Long Ridge Early Summer Things

It has been a wet summer so far on the farm this year. Not much boating time at all, but I did manage to get in two food plots and one way up on the East Ridge. Of course the day after I seeded it we had torrential rains, so I'll wait a bit and re-seed if I have too. Below is me, doing my almost favorite thing...retrieving camera cards.

 I never had daisies like this until I planted a food plot here two years ago. After it was eaten off and died, this is what replaced it. They're beautiful and the deer love to bed in them. 
 This young guy visits behind the kitchen every day, and for the last week has been bringing his lady friend with him. She has no poults so must have lost them to the wet conditions. Perhaps she is attempting to re-clutch. I hope so!

 This is a Dunstan Chestnut tree. It is screened to protect it from deer. I planted three, and have high hopes for these blight resistant trees to produce nuts within five years.
 Galloping into the East Plot.
 Covering my back trail...
 Antlers in close!
 Another young bear.
 Nice profile and face shots of a handsome buck.

 No chicks with this lady either...
 Little and looks a bit thin to me.
 This is a strange camera malfunction, but a beautiful profile shot of a deer! I do not know how the pink got in there! 
As it's July, I am late in setting up my bow target. If it dries out this week, I'll get to it and try to sharpen my eye. Bow season is two months away!

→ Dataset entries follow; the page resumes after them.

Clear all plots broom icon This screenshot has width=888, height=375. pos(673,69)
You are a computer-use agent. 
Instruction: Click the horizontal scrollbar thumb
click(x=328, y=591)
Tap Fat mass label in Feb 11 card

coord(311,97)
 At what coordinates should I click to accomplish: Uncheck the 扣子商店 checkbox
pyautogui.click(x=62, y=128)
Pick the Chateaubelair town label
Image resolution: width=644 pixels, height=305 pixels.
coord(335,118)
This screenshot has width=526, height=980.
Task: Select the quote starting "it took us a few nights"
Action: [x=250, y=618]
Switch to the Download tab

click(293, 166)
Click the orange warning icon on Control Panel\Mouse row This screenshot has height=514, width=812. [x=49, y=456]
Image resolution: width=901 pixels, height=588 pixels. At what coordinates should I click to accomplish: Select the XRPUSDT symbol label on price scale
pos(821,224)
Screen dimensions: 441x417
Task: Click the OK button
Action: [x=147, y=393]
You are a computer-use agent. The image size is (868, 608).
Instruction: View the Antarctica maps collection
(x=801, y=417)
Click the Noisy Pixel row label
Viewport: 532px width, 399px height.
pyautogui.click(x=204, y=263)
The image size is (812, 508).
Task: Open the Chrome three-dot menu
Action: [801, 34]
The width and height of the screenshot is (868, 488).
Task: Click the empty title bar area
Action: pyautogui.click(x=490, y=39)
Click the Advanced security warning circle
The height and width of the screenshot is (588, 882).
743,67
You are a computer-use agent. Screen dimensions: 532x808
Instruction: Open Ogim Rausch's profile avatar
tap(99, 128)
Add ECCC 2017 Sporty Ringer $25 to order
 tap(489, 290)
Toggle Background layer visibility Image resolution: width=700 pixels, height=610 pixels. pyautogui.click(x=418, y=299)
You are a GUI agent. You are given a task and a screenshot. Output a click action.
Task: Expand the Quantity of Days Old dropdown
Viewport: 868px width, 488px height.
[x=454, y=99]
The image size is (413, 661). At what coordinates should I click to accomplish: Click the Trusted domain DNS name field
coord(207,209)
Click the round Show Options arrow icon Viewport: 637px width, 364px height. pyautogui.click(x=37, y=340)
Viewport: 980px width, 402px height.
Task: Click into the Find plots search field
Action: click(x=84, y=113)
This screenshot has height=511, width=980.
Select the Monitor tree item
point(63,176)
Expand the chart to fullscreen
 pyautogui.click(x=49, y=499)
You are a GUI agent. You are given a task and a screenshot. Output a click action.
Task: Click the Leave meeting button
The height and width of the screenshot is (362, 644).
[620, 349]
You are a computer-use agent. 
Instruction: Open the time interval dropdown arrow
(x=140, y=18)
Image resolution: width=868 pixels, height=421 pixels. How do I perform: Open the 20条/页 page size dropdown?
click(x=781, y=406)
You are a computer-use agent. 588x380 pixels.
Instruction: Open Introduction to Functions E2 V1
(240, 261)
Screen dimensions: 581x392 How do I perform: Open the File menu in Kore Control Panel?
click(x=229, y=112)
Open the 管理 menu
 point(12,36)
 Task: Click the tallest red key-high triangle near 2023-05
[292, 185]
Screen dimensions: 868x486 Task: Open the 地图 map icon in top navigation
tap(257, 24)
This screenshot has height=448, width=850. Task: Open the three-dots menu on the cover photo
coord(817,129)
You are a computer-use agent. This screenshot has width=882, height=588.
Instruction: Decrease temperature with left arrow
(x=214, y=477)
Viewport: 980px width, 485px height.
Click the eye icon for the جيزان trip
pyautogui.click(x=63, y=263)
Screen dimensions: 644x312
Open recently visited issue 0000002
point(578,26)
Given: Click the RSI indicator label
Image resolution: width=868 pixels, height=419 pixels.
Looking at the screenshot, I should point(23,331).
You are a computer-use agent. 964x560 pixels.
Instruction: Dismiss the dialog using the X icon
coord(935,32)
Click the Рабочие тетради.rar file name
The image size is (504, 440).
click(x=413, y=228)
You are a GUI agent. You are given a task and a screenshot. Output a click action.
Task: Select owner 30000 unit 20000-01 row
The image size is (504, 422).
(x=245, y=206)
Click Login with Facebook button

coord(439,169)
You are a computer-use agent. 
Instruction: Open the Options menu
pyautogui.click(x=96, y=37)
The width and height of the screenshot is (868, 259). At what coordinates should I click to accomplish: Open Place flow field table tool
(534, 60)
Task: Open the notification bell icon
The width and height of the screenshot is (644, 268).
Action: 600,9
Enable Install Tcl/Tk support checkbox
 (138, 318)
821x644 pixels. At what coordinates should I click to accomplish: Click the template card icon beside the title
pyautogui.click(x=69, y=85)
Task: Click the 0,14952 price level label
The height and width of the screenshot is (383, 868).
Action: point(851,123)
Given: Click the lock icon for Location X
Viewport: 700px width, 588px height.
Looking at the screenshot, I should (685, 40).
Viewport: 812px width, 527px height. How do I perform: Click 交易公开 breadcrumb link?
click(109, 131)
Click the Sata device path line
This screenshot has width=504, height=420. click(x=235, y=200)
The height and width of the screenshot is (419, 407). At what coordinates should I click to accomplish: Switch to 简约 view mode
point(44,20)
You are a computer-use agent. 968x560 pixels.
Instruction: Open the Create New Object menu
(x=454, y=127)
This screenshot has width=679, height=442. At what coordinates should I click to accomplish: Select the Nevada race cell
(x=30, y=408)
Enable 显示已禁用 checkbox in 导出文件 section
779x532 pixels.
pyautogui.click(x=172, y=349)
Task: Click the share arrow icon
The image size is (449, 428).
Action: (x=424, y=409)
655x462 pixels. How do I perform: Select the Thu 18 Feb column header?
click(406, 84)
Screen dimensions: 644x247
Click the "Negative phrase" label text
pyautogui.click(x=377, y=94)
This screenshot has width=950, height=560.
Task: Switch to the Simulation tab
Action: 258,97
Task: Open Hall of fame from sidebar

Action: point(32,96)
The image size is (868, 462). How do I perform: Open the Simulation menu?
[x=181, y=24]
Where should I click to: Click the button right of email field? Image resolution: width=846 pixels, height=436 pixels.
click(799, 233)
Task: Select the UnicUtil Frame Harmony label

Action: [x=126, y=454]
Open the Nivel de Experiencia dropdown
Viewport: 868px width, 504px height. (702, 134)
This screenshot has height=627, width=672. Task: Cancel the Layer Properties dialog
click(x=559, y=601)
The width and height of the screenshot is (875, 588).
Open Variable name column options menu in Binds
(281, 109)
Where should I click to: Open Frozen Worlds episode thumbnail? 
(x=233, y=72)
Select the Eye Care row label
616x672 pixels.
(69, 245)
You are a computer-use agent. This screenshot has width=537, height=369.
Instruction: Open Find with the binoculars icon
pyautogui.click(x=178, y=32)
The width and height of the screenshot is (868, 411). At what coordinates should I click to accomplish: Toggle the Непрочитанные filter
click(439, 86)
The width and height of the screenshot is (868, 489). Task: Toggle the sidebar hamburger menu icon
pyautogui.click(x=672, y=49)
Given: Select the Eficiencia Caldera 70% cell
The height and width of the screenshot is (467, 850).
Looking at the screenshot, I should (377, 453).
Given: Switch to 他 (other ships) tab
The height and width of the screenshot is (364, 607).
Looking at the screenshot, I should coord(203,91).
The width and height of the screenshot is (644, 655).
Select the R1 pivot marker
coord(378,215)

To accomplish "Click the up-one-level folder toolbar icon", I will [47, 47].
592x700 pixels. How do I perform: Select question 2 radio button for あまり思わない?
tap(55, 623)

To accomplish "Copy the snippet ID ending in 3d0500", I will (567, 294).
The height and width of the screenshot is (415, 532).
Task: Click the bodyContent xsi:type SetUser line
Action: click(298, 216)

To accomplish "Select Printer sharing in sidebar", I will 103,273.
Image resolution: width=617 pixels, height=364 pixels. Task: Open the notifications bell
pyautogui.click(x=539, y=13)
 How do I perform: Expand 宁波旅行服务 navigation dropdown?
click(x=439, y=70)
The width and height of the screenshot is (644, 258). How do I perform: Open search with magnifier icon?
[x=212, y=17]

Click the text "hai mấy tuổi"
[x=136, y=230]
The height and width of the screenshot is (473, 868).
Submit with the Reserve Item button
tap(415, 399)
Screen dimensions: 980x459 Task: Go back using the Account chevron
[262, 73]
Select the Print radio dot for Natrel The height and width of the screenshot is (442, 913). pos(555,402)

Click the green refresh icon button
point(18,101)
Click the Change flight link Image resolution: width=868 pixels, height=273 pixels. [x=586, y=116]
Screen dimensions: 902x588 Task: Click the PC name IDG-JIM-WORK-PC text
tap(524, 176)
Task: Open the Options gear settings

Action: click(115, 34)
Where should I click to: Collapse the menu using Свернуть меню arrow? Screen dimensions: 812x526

Comments and inquiries welcome!

Thursday, June 29, 2017

Middle Spring at LRDC

Things have been quiet and wet on the farm this spring. Lots of babies, and lots of rain. The turkey's nestings got blown out by weather, but most managed to re-nest and re-lay, and by late June finally I was seeing tea cup sized babes. Fawns are everywhere, I drive my tractor to the log landings, I jump fawns. I drive near my fields I jump fawns. I cannot walk the dogs past camp or we jump fawns and turkey babes. I love it. I have planted two food plots in the Far Field, and will fertilize them this week. Next week I will plant a summer crop on the East Ridge. The rest is maintenance. Next job I
have to do (six months late) is to loosen all tree stands so the trees can grow, and bring in the seats, those which the squirrels have not already ruined...and now - summer is here, and haying is upon us, along with boating and summer sports! Enjoy!

This is one of two coyotes I have filmed in six months. They are simply rare around the farm these days...

A bear clearly tore this stump of an old hemlock. I hope he found the grubs and bugs he was looking for...

Below, I am not so sure of. At first glance it appears to be the work of a moose. But the rip was from the top down, which would speak against that. Also, it was about five feet from the hemlock shown above. Tell me what you think!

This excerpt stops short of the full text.